Yup, 1994 was a good year. Mostly because, you showed up. We smiled at every gurgle and wondered whether it was a real smile or just gas. We gladly took you everywhere because we did not want to miss a thing. Along the way, a lot changed.  Everything started moving – fast.  Economic bubbles burst and the world got hot, flat and crowded. Terrorists showed up. Technology made everything real time and changed the social contract we had with life where we had always just assumed everything would be there when we wanted it and that we could step off of the merry-go-round whenever we felt queasy.

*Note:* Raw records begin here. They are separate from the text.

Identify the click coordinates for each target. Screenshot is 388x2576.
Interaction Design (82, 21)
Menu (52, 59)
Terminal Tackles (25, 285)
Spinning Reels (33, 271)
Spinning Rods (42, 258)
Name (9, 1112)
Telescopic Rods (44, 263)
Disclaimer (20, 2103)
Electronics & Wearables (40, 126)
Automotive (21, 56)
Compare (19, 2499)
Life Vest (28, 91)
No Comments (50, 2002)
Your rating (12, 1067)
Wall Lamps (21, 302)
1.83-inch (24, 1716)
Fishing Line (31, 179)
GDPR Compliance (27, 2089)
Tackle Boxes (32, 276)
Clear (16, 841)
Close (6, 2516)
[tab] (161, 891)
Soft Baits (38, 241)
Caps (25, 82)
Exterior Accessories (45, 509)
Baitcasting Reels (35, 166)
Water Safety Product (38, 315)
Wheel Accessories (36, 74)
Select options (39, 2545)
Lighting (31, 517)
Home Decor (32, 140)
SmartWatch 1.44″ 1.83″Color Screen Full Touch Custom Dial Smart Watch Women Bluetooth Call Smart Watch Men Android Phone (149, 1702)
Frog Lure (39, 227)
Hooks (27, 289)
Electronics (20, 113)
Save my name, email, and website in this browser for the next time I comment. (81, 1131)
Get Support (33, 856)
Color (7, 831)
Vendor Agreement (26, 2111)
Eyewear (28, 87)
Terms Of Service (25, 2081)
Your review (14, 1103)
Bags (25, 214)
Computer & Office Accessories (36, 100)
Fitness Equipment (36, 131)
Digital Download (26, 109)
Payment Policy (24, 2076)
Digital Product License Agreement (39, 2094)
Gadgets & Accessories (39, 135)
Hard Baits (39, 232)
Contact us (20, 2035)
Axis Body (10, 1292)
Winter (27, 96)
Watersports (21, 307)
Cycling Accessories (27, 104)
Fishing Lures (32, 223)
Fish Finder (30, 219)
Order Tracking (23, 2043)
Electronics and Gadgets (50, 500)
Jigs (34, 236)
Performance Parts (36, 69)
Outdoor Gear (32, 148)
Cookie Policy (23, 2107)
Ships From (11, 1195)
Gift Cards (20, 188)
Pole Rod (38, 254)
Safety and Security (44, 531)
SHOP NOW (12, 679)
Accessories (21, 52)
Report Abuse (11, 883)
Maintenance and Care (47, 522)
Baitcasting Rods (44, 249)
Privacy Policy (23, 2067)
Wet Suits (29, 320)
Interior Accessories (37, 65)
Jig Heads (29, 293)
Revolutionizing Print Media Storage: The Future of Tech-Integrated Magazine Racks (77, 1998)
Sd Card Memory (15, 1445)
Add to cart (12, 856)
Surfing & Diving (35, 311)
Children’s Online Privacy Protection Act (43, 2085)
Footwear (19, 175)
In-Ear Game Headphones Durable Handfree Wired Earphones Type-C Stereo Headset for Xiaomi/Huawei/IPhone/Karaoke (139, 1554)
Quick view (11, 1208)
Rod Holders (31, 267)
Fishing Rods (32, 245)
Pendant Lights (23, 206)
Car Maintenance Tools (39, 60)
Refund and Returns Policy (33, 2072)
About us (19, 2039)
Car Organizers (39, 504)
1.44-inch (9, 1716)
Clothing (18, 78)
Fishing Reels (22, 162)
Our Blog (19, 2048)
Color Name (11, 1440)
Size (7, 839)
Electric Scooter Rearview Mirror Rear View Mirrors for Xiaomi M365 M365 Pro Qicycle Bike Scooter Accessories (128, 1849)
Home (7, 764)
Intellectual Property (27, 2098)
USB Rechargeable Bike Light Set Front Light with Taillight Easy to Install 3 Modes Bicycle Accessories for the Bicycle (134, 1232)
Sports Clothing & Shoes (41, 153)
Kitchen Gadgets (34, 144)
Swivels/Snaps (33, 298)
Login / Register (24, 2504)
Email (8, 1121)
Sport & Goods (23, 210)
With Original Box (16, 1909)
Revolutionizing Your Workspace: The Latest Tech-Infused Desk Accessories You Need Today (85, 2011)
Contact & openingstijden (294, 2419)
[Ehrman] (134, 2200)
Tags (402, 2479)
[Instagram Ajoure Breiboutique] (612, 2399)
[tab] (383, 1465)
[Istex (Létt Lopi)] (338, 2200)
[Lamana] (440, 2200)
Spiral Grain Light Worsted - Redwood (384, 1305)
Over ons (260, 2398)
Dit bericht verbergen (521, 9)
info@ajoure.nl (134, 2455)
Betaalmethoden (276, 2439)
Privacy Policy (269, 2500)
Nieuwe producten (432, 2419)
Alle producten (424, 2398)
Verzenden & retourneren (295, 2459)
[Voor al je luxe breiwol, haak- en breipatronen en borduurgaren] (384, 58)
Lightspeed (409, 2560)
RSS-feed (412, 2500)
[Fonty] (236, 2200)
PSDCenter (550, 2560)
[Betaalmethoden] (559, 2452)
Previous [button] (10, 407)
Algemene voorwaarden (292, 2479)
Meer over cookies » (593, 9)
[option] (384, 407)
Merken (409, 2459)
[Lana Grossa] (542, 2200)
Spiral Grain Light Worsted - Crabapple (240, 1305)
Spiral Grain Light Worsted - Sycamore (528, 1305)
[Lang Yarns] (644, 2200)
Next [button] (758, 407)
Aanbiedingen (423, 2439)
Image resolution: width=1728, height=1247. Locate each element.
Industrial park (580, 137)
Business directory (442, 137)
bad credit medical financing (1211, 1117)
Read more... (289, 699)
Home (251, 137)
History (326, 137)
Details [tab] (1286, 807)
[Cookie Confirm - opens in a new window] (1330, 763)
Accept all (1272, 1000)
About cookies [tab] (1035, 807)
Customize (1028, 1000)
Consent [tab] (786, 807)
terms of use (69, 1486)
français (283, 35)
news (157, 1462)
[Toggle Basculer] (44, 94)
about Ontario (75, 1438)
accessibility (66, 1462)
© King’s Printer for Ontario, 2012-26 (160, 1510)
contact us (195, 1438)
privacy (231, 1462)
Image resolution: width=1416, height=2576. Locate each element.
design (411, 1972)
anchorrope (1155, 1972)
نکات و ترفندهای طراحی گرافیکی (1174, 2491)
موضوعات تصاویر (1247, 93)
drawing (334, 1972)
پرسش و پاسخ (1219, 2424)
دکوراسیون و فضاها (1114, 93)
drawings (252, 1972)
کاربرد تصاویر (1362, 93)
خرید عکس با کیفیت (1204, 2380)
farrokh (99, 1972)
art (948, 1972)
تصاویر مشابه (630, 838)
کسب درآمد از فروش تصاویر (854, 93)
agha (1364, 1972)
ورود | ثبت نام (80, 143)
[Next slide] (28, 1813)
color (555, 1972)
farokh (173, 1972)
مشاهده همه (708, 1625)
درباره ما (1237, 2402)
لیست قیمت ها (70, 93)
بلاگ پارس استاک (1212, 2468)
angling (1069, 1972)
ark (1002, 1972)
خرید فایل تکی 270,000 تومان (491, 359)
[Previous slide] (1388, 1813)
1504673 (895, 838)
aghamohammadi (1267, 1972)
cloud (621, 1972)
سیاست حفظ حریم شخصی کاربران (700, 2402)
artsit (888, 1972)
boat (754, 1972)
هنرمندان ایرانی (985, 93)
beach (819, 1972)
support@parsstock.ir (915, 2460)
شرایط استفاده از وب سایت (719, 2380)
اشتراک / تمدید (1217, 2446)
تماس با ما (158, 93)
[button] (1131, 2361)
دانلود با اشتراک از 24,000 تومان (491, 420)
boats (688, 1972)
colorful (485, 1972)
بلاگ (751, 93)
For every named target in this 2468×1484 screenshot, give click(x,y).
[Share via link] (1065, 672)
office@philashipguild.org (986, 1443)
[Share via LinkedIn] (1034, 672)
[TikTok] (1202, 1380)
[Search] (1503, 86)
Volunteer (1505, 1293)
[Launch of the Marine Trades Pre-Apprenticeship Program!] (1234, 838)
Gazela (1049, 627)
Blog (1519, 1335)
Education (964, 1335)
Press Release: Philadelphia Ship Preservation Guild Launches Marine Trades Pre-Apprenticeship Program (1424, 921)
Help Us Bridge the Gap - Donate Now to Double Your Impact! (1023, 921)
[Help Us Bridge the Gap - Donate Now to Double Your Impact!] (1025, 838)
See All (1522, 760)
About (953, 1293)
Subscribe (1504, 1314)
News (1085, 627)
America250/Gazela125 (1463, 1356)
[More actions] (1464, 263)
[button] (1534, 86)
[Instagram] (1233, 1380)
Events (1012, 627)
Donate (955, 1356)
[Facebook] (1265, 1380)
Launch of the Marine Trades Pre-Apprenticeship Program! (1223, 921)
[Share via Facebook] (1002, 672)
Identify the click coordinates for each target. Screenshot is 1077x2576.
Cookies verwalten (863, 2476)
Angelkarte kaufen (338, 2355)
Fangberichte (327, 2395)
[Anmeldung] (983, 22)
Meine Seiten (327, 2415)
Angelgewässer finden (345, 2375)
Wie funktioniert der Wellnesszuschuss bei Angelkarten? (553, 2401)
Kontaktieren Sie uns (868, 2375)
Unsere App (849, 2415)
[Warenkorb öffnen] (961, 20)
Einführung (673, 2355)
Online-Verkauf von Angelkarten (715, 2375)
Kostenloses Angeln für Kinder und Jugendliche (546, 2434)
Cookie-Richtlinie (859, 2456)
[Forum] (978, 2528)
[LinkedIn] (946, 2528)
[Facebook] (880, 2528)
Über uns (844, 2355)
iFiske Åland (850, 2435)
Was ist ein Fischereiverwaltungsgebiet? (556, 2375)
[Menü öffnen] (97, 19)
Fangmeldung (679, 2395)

But you made it all worth our while. Yes, that “whump, whump, whump” over you was not a South Central LAPD helicopter, it was us. You were raised under our constant surveillance and as such, had a harder time doing great things or blowing it.  You had to mislead you into thinking you had done great things so you would not try to sneak out at night.  You did anyway.  You learned the consequences of adolescent screw ups were now a lot more severe and that rumors that once moved like molasses could become viral scandals that could ruin your reputation faster than a fat man chasing an ice cream truck.

A few tips;

Make a gratitude list every day; learn how to delay your own gratification; don’t apologize for being American; find a hero; read Michael Lewis’ Boomerang, Hayek’s The Road To Serfdom and Ayn Rand’s Atlas Shrugged.

Watch a western and allow yourself to disappear into the mythology of what made America great. Remember there are still endless possibilities in the world – you just may need to ride your horse a little further south to find them. Our gift to you was life, what you make of it will be your gift to us. Be happy. Be kind. Always go for the guy’s nose in an alley fight. Learn how to do a good job even when you do not like what it is you are doing. Clean out your closets. We don’t want to see you on Hoarders.  That would really embarrass your mother.

Remember, you are today’s special but every day the menu changes. Stay strong, have fun and don’t ruin your chances for public office at your first college party. We need someone in Congress who will be looking out for us when we are wandering around town looking for our missing bag of string.